Word for word (PoemTalk #152)
In Seattle, Washington, Al Filreis convened Kate Colby, Tyrone Wiilliams, Mónica de la Torre, and Aldon Nielsen to talk about a late poem of Wallace Stevens, “The Poem That Took the Place of a Mountain.” The group collaborates on an enumeration of possibilities for understanding the poet’s current ruminative state as a retrospective view of his previous poems and old ideas about poetry. Past perfect and conditional language — had needed, would be right, would discover, could lie — make us doubt that there is or ever was such a thing as a “there” in “There it was.” There what was? The words? The new words of this poem? The old words on previous poems about the uphill climb of poetic career? The new poem about such old poems re-presents the word-for-word mountain and never really means, it seems, to stand in for the thing itself. This isn’t mere exhaustion. It’s a final development of theory.
We filmed this discussion and present the unedited video recording here, along with the usual edited ModPo podcast recording. Our recording of Stevens performing the poem comes from a somewhat mysterious reel that seems to be associated with a 1952 reading at Harvard. (See PennSound’s Stevens page for more information and for another recording.)
Once they had worked through this dilemma of a retrospective late style, the group walked to a convention center nearby and hosted a Modern Language Association panel on how contemporary poets — at least these poets — are responding to Stevens now.

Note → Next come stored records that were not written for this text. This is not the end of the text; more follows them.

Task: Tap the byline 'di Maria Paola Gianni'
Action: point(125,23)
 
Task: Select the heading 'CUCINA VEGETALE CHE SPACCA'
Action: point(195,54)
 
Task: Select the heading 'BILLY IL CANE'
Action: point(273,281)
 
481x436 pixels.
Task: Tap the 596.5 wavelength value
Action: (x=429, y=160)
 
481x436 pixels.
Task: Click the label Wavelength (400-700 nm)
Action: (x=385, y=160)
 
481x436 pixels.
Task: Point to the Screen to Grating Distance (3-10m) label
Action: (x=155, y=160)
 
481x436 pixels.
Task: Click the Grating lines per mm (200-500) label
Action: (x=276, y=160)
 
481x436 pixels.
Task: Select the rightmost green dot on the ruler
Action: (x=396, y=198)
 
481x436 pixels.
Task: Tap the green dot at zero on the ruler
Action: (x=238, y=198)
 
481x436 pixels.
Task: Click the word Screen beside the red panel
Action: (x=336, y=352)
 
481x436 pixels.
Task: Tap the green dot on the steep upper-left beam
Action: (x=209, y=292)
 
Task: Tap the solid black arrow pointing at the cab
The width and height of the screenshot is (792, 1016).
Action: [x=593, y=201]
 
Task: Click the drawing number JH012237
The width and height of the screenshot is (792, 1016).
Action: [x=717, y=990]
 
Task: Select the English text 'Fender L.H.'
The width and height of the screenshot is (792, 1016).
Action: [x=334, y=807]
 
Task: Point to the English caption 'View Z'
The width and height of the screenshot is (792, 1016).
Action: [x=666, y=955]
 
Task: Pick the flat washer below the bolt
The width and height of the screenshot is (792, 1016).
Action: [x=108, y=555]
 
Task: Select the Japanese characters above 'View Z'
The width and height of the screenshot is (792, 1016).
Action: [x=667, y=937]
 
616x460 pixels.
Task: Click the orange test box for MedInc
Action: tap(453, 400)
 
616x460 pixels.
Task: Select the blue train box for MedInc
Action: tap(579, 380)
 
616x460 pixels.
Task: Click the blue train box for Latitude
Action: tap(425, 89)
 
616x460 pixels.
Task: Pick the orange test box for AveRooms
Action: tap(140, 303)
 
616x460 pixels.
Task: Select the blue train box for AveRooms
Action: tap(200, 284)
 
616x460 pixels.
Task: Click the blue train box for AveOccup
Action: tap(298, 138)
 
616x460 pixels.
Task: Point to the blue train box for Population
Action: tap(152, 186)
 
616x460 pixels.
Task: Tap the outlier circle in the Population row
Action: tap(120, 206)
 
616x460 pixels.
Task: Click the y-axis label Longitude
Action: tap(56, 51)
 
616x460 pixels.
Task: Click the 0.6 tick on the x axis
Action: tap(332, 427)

The video recording of that panel is presented below.
The venture was in co-sponsored by — and generously supported by — the Wallace Stevens Society. PoemTalk and the Kelly Writers House are grateful to staff at the MLA for helping us to arrange permissions associated with the panel discussion. Chris Martin and Zach Carduner recorded and filmed both sessions. And Zach Carduner, as always, edited the audio for the podcast.
Avid PoemTalk followers will note that this is the second episode on this gnarly poem. Episode #83 back in 2014 brought together Nancy Kuhl, Dee Morris, and Susan Howe to discuss the very same poem-mountain. There is no end, surely, to the project of recomposing the pines.